• March 29th, 2024
  • Friday, 08:05:56 AM

Migrant Children ‘Dumped’ to Their Destiny


Foto: América’s Voice David Torres

David Torres

 

Thrust to the epicenter of one of the most incandescent political battles in the United States today, unaccompanied migrant children are, evidently, an unequivocal symptom of the socio-economic and institutional breakdown in the poorest regions from which they come. Not only that, but their presence also highlights the types of societies they choose as their destination to survive, where they have not always found the refuge they hoped for.

But instead of making value judgments about the decision thousands of parents make–almost literally to the point of death–to send their children alone on a journey filled with twists and turns in search of a better location in geography, we should stop to take a look at the reality that these displacements represent and to those who it seems, unfortunately, no one has wanted to propose a humanitarian, permanent, or effective solution.

They—these migrant children that the media has converted now into “the news”—form part of an unstoppable human displacement over decades. Right now, together with other international migrants of different ages and origins, they represent 3.6% of the worldwide population, some 281 million human beings in search of a better future outside of their countries, according to data from the International Organization for Migration (IOM).

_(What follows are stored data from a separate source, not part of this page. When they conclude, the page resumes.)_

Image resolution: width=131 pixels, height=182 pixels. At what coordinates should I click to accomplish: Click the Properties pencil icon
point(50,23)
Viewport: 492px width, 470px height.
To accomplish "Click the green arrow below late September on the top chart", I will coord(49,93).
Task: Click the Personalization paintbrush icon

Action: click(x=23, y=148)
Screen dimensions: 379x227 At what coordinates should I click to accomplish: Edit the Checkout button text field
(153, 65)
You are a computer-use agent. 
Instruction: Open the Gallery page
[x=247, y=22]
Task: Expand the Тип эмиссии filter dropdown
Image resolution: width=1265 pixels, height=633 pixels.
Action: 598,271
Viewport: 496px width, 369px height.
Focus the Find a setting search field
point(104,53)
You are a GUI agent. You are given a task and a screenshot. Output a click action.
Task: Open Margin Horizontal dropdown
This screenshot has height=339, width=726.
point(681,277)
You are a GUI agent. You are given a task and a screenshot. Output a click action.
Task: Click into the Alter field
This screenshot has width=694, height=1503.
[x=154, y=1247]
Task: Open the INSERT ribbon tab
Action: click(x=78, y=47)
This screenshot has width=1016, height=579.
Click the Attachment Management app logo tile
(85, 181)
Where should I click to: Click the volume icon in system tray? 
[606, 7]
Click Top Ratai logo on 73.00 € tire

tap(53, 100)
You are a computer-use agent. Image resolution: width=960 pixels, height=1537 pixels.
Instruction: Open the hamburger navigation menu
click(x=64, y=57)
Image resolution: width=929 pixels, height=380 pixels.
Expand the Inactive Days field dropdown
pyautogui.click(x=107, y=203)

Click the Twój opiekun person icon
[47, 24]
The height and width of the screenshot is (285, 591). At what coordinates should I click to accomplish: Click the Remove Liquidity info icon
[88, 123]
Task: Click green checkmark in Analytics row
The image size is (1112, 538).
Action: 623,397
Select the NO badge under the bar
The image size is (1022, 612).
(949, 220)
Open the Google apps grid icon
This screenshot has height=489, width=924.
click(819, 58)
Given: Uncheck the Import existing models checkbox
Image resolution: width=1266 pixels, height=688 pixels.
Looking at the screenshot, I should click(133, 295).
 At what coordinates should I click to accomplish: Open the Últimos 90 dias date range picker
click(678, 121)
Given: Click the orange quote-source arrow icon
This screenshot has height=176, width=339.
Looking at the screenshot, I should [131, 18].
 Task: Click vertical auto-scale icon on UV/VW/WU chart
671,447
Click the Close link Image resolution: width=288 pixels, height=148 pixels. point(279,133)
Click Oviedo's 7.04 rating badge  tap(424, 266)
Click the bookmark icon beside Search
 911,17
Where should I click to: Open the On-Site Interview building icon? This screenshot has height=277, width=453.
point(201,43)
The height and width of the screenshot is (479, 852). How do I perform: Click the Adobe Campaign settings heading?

How difficult a particular family situation must be, to make one of the most difficult decisions a mother or father could ever make.

These data are significant if compared to the figure in 1990, when there were 128 million international migrants, three times the number in 1970, according to IOM.

In addition, the more specific statistics regarding migrant children reveal an even more shocking reality, when it becomes known that the number of human beings 19 years old or younger who do not live in their nations of origin today, because of migration, is 40.9 million, compared with 29 million in 1990, according to the UN Department of Economic and Social Affairs (UNDESA).

These young people 19 years old and younger represent 14.6% of the total migrant population, according to UNDESA, or 1.6% of all the children in the world.

But the phenomenon that, in recent years, really has alarmed and shocked us is the vulnerability in which these migrant children arrive at the border without their parents, guardians, or anyone to take care of them. Simply alone.

And the figures are changing: according to UNICEF, in 2015-2016 “there were five times more children migrating /alone than in 2010-2011” in the world. But specifically in the Mexico-U.S. border, the Border Patrol detained almost 70,000 unaccompanied children in 2014; in 2015, some 40,000, and 60,000 in 2016. Among all of those unaccompanied children in 2016, 61% were from El Salvador and Guatemala.

The terrible experience of unaccompanied minors during the previous administration speaks for itself when the policy of family separations at the border meant a major setback to thousands of children who were unable to see their parents for long and infinite months, and even today the matter of family reunification remains a live issue. In fact, the special task force that the current administration has charged with reunification recently discovered more than 5,600 files of children potentially separated from their parents.

The almost 19,000 children found this past March, 10,000 more than in February, are just a part of the more than 170,000 immigrants stopped at the borderline, the majority of whom are then deported from the United States, according to official figures. This despite the efforts of the current administration to provide shelter to migrant children, improvising installations to take care of them with humanity and respect.

There has not only been a notable increase in the human need to leave a country, determined to obtain a better standard of living in another, but what has also become clear, year after year and decade after decade, is that the root causes are always the same: lack of opportunities, low salaries, extreme violence, internal wars, corruption, poverty, natural disasters, et cetera. So much so that it is not migration that must be condemned, but the origin of these interminable exoduses that we are all the time saying both local and international governments have preferred to close their eyes to, rather than resolving them.

But all of this numerical paraphernalia represents human lives with first and last names, as the case of the 10-year-old Nicaraguan boy Wilton Gutiérrez, who fortunately was found walking along the inhospitable border. His words already form part of the history of immigrants: “Can you help me? It’s that I came with a group of people and they left me here and I don’t know where they are…I came because if not, where else am I going to go? They might rob me, kidnap me, or something…I’m scared.”

How difficult a particular family situation must be, to make one of the most difficult decisions a mother or father could ever make. This is not a moral excuse, but a reality to analyze in order to understand and resolve the issues, urgently. Only someone who has been in a situation as complicated as this one would understand these families that are risking everything.

 

David Torres is a Spanish-language Advisor at América’s Voice.